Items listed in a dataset
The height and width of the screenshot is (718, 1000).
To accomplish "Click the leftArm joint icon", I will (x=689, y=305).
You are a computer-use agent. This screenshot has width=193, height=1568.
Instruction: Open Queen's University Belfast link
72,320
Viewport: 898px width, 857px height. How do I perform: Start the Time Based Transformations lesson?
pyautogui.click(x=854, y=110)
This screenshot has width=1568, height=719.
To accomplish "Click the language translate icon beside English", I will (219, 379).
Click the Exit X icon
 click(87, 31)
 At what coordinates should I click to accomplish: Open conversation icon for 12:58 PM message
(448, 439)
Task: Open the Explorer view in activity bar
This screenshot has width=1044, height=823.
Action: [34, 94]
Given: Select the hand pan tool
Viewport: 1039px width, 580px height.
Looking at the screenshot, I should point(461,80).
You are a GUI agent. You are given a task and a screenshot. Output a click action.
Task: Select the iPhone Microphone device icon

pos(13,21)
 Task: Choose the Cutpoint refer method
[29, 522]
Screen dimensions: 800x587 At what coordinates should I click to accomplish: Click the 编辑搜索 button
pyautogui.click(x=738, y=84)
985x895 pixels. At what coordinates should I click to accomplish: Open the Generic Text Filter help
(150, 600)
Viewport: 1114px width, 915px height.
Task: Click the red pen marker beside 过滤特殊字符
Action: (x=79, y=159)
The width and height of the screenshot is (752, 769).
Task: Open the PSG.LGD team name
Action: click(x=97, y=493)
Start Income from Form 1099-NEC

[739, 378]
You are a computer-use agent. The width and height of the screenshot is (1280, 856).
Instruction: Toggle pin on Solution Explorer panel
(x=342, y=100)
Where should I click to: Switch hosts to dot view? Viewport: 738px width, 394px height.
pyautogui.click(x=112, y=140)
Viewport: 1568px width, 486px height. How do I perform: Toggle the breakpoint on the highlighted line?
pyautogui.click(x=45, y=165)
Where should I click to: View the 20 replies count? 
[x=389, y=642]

#### Exercise objective
Retype only the stretch of lines above starting at the one with "Instruction: Open Queen's" and stopping at the one with "This screenshot has width=1568, height=719.", exactly as written, with both kept.

#### Your response
Instruction: Open Queen's University Belfast link
72,320
Viewport: 898px width, 857px height. How do I perform: Start the Time Based Transformations lesson?
pyautogui.click(x=854, y=110)
This screenshot has width=1568, height=719.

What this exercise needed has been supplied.